It was easy to imagine Maggie Parkins and Jeff Gauthier communicating their shopping lists and opinions about Godard films by way of their cello and violin, so precisely and fluidly did these Smudges rip improvisational interactions from their strings. No, though, Gauthier said afterward, they didn't think words when they were playing; music was the only language, which of course extended to the composed aspect of their performance, such as "The Gigue Is Up," the surging, melodic, harmonically mutating hit single with which they closed. The Smudges also effectively combined composition and improvisation, notably on friend William Roper's "Choofa" (smudge pot), which laid out a grid where they could trade sharp contrapuntal bowings and take off into hummingbird duo spirals. Electronic echoes occasionally bounced around the 2220's sound field, opening up a lysergic dimension. Individually on the scene in many different contexts for a long time but as the Smudges for a few years, Parkins and Gauthier have become a prime attraction -- they keep an audience in a state of engagement and surprise.

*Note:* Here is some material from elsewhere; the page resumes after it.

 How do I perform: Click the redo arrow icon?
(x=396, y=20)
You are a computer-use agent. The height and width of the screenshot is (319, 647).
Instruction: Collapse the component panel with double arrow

Gauthier and Parkins also guested as melodic improvisers in one segment each for Bill Alves' American Gamelan, which consisted of veteran composer-author Alves and two other gentlemen squatting behind just-tuned metallaphones, plus one gongster in the rear. The slow, arpeggiated flow shared an indirect commonality with the Javanese/Balinese music you might have heard (the instruments were from Java), carrying a peaceful, breatheable quality and avoiding much of what Westerners think of as dissonance. If you drifted off to the Land of Nod, that was perhaps not discouraged. The most involving moments arrived when the sound settled into a drone, the lights drew down and the video screen displayed Alves' mutating abstract images, which could be dots, swirls, circles, whatever, in deliberately non-psychedelic hues from the blue side of the spectrum. Parkins finished the proceedings with a wonderful high tingling cello tone that, she said later, she had chosen to fit "right in between."
The next day, Tucker Carlson was fired from Fox News.